- Material shown:
....

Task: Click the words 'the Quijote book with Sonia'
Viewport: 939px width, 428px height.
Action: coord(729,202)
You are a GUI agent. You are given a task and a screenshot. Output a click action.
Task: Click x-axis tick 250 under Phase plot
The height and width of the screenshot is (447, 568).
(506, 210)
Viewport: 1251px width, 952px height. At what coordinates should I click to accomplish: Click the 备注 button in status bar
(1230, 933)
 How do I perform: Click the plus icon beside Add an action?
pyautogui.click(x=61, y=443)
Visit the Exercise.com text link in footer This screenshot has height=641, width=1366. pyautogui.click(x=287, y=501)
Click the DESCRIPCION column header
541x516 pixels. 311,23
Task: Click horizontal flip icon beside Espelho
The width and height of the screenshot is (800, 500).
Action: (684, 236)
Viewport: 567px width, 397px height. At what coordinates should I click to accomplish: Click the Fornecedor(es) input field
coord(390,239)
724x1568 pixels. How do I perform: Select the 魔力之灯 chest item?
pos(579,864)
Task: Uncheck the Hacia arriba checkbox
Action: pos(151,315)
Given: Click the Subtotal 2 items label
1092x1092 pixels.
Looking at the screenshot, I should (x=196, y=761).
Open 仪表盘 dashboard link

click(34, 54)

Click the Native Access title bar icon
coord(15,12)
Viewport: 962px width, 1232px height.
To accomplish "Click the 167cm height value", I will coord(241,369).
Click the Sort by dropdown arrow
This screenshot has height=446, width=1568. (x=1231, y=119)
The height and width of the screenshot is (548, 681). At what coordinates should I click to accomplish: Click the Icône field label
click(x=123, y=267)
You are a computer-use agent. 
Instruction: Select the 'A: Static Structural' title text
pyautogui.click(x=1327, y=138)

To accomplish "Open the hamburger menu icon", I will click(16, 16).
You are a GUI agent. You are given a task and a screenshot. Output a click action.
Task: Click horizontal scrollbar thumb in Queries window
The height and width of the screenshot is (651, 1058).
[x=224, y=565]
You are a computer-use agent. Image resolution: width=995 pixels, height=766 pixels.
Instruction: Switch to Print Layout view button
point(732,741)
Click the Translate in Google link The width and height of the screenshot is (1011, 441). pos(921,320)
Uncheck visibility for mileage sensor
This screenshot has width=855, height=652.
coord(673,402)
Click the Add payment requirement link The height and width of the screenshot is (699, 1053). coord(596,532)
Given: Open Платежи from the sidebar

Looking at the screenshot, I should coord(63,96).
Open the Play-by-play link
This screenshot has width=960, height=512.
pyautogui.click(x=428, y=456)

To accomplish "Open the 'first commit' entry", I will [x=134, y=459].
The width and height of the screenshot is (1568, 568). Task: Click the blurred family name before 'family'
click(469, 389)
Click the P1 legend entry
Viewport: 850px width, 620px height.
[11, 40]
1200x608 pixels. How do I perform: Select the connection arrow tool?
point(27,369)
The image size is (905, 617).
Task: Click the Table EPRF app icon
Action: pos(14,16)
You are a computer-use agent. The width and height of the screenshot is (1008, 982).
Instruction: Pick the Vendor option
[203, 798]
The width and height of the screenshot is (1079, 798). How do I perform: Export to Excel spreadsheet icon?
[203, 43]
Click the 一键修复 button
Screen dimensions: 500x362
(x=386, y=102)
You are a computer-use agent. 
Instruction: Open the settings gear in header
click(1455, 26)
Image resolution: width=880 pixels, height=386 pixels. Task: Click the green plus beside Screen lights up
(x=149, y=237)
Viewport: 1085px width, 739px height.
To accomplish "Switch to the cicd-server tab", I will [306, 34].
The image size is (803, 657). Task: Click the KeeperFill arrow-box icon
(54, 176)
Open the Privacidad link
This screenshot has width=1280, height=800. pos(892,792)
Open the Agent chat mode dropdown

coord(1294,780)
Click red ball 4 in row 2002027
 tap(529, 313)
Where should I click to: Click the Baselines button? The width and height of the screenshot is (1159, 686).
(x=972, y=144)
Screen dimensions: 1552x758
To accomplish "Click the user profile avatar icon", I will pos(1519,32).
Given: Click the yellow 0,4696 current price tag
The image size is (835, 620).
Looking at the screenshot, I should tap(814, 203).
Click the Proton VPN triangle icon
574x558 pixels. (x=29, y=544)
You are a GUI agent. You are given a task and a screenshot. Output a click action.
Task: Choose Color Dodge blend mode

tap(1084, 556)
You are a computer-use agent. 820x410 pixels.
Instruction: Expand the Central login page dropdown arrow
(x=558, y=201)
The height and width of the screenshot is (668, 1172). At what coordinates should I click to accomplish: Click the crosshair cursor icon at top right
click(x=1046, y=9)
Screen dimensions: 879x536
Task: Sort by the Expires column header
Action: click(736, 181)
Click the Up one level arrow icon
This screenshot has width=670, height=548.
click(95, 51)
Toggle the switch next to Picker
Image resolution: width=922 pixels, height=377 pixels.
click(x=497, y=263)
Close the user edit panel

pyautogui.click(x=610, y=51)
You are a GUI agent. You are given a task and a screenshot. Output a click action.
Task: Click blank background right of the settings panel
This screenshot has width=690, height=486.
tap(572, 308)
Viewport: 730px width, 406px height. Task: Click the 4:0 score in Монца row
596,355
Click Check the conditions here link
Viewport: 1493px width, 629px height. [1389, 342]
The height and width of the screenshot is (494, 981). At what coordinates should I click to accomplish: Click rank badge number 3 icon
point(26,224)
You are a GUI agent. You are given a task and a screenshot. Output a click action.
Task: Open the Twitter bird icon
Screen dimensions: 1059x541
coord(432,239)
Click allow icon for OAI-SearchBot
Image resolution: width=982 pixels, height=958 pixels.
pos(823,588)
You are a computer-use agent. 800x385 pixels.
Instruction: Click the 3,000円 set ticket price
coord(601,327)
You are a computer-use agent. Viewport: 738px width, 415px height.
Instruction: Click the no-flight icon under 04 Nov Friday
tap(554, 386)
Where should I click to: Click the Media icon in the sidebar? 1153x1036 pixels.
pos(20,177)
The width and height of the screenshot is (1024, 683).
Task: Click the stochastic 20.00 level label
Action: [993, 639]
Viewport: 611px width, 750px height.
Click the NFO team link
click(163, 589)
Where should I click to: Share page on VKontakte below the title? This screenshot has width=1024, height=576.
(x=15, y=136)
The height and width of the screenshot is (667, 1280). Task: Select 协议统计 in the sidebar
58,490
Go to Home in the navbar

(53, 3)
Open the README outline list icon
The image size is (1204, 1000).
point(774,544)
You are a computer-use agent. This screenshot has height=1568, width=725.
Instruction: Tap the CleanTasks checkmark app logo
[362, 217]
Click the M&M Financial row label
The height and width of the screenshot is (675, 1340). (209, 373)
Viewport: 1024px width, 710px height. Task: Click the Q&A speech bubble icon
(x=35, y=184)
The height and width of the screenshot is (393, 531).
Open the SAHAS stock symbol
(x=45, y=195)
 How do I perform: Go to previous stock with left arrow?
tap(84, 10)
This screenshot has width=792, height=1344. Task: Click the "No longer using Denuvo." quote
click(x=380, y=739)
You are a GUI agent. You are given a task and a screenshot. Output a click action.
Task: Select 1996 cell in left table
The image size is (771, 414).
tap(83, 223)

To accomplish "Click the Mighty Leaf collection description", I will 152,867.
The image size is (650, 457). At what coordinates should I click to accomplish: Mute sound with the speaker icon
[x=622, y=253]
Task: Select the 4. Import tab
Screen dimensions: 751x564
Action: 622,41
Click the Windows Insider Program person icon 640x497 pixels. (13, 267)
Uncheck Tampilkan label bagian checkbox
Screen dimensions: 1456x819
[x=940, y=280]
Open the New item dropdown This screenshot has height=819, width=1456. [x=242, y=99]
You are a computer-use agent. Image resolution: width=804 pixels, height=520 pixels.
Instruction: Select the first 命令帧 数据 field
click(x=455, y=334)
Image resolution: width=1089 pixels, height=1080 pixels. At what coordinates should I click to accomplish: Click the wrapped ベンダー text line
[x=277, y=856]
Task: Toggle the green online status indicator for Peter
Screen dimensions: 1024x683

....

- Brief:
Above this task is a listing. Restate, word for word and with nothing added, the lines from the one with "Open the Agent chat mode dropdown" through the one with "Task: Open the Twitter bird icon".

- Solution to the problem:
Open the Agent chat mode dropdown

coord(1294,780)
Click red ball 4 in row 2002027
 tap(529, 313)
Where should I click to: Click the Baselines button? The width and height of the screenshot is (1159, 686).
(x=972, y=144)
Screen dimensions: 1552x758
To accomplish "Click the user profile avatar icon", I will pos(1519,32).
Given: Click the yellow 0,4696 current price tag
The image size is (835, 620).
Looking at the screenshot, I should tap(814, 203).
Click the Proton VPN triangle icon
574x558 pixels. (x=29, y=544)
You are a GUI agent. You are given a task and a screenshot. Output a click action.
Task: Choose Color Dodge blend mode

tap(1084, 556)
You are a computer-use agent. 820x410 pixels.
Instruction: Expand the Central login page dropdown arrow
(x=558, y=201)
The height and width of the screenshot is (668, 1172). At what coordinates should I click to accomplish: Click the crosshair cursor icon at top right
click(x=1046, y=9)
Screen dimensions: 879x536
Task: Sort by the Expires column header
Action: click(736, 181)
Click the Up one level arrow icon
This screenshot has width=670, height=548.
click(95, 51)
Toggle the switch next to Picker
Image resolution: width=922 pixels, height=377 pixels.
click(x=497, y=263)
Close the user edit panel

pyautogui.click(x=610, y=51)
You are a GUI agent. You are given a task and a screenshot. Output a click action.
Task: Click blank background right of the settings panel
This screenshot has width=690, height=486.
tap(572, 308)
Viewport: 730px width, 406px height. Task: Click the 4:0 score in Монца row
596,355
Click Check the conditions here link
Viewport: 1493px width, 629px height. [1389, 342]
The height and width of the screenshot is (494, 981). At what coordinates should I click to accomplish: Click rank badge number 3 icon
point(26,224)
You are a GUI agent. You are given a task and a screenshot. Output a click action.
Task: Open the Twitter bird icon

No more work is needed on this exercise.